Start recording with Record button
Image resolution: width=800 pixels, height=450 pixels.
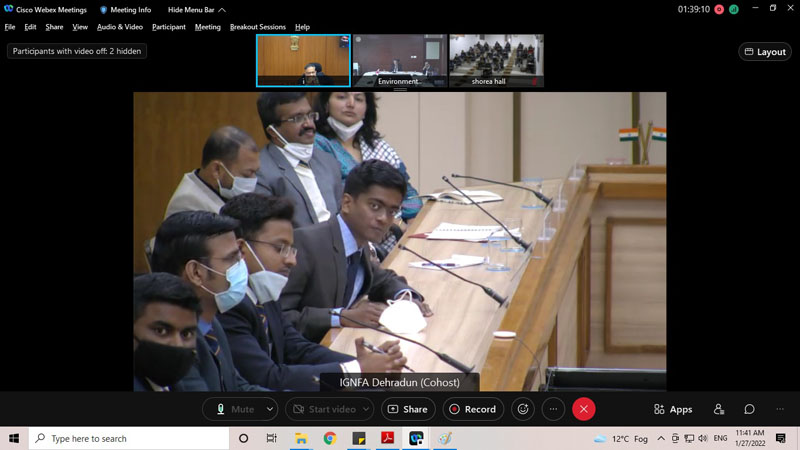point(472,409)
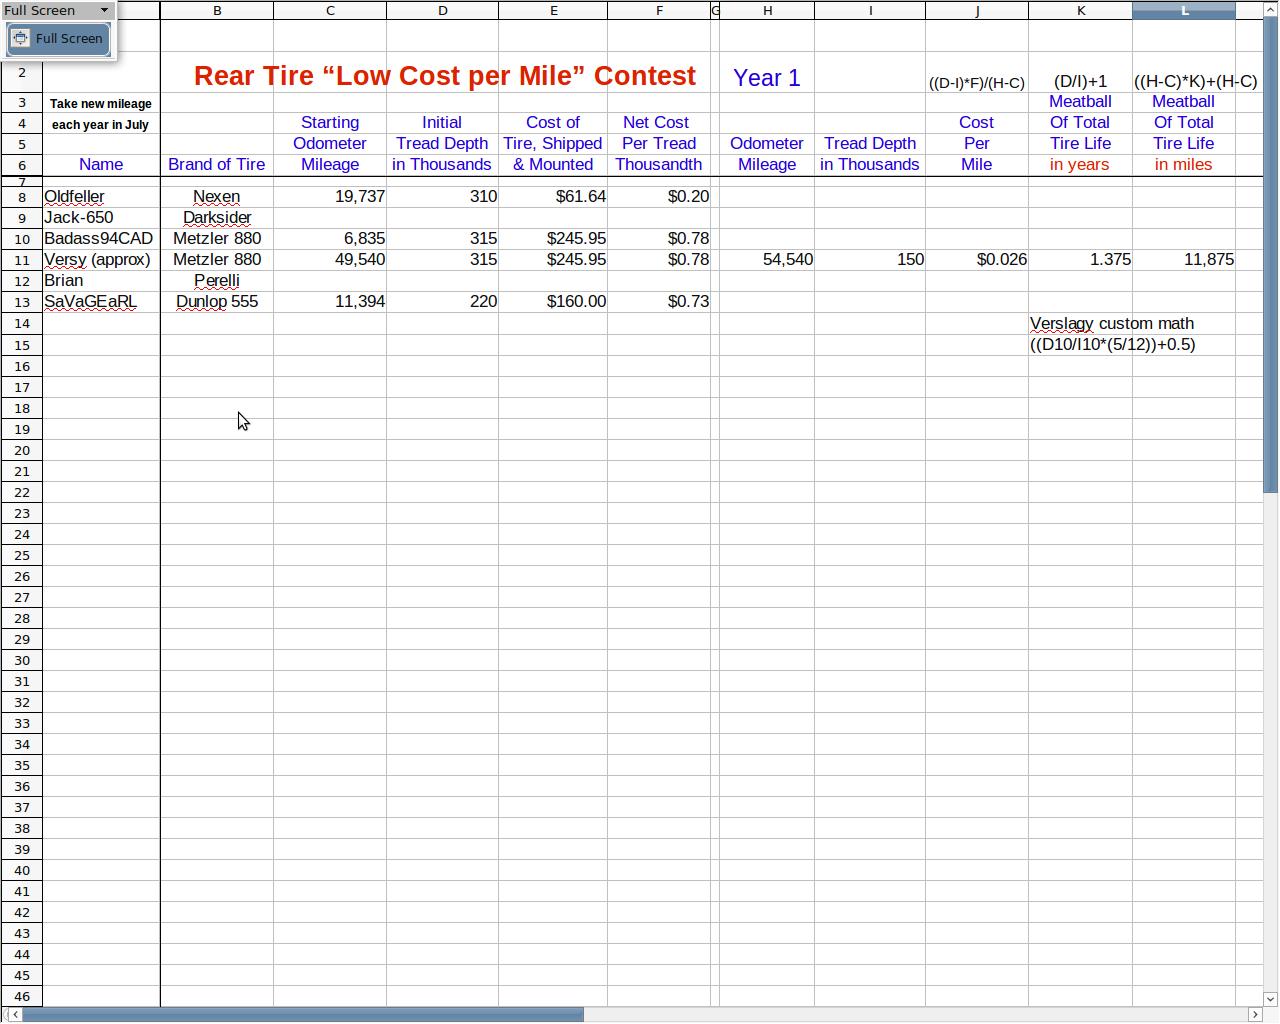The image size is (1280, 1024).
Task: Click the vertical scrollbar thumb
Action: [1271, 250]
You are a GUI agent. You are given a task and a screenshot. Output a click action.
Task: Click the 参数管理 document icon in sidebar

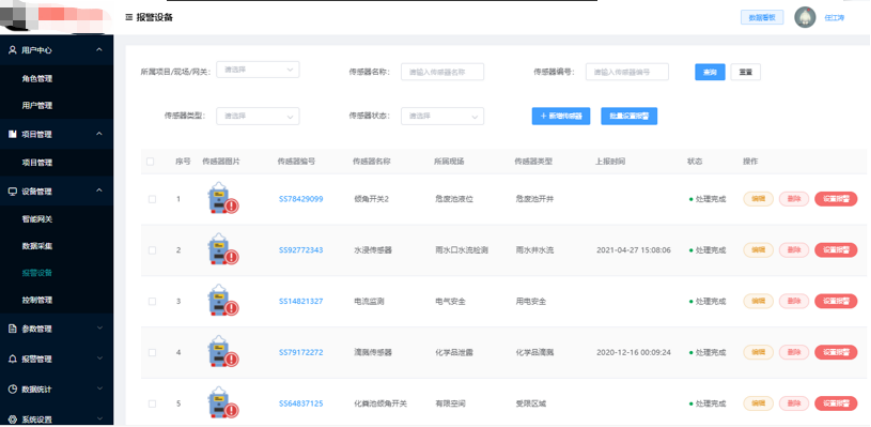pos(12,328)
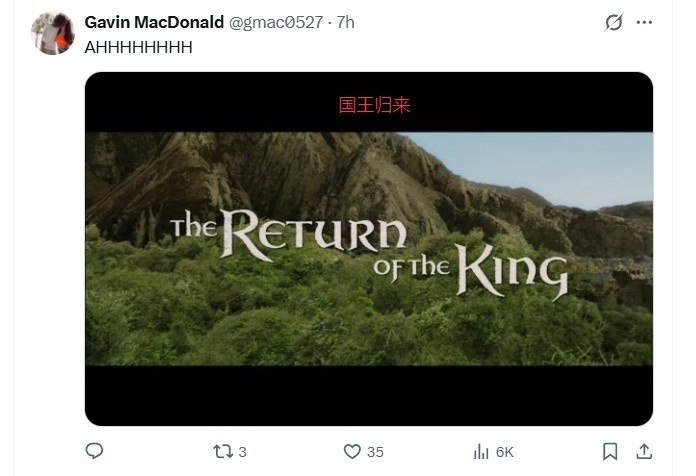This screenshot has height=476, width=696.
Task: Click the AHHHHHHHH tweet text
Action: pos(138,46)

### WHAT IS REQUIRED
In the copy, include every line of the records exactly and none of the images.

### ANSWER SPACE
Start recording with Record button
Image resolution: width=800 pixels, height=450 pixels.
point(472,409)
The image size is (1280, 1024).
Task: Click the vertical scrollbar thumb
Action: [1271, 250]
You are a GUI agent. You are given a task and a screenshot. Output a click action.
Task: Click the 参数管理 document icon in sidebar

pos(12,328)
This screenshot has height=476, width=696.
Task: Click the AHHHHHHHH tweet text
Action: pos(138,46)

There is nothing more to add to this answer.